皇帝厲聲喝問道:“李侍郎,你身為吏部重要官員,協助徐丞相主持武舉選拔,竟然做出這等卑劣的事情,該當何罪?”
“陛下,臣冤枉啊!”
李雲康雙手緊貼著地面,跪伏在地上道,“誰不知道顧子剛是白璇手下的人啊?這三人又是被顧子剛一行人抓回來的,他們定是被白璇給收買了,想要汙衊於臣!”
“李大人,請問我是用什麼收買的他們?用毒嗎?我要是收買了他們,他們就該安然無恙地出現在這兒指控你,還會中毒嗎?分明是你們殺人未遂,強行狡辯。”

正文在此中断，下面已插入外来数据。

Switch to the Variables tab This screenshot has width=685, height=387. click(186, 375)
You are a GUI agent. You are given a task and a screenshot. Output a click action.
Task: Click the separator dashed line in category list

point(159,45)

“你!”李雲康無言以對,不住地朝皇帝磕著頭,“陛下,冤枉啊!臣真的冤枉啊!”
皇帝沒搭理李侍郎,轉眸看向一旁沉默不語的徐清彥。
“徐丞相,你怎麼看?”
徐清彥和李侍郎一起跪在地上,這會兒,他顫顫巍巍地站起身來,一腳踹在李侍郎身上。
“好你個李雲康,枉老夫如此信任於你,你竟然做出豬狗不如的事情來,還牽連到了老夫,陛下,此人其罪當誅。”
李雲康被踹翻在地,面色一陣慘白,不敢置信地看著徐丞相。
徐清彥就這麼幹脆利落地將他推了出去,沒為他說一句話。
李雲康有些不甘心,他挺直脊背,開口說道:“陛下,臣冤枉啊,臣之所以這麼做……”
“還敢說自己冤枉?”徐清彥怒喝一聲,神色駭然地盯著李雲康,“事已至此,李大人你還是不要狡辯了,你要是好好認罪,陛下還能赦免你的家人,不然,你的罪行可是會牽連到李家的。”
李雲康渾身一顫,徐清彥這老匹夫,就是在威脅他了。
徐清彥抬眸看著皇帝,神色鎮定地說道:“陛下,這李雲康攪亂武舉選拔,罪大惡極,還請陛下立即處置。”
“徐丞相,大可不必如此著急。”
白璇目光輕輕看向對面徐清彥,淡聲道,“武舉的事情才初見端倪而已,這背後究竟隱藏著什麼樣的秘密,還得查。”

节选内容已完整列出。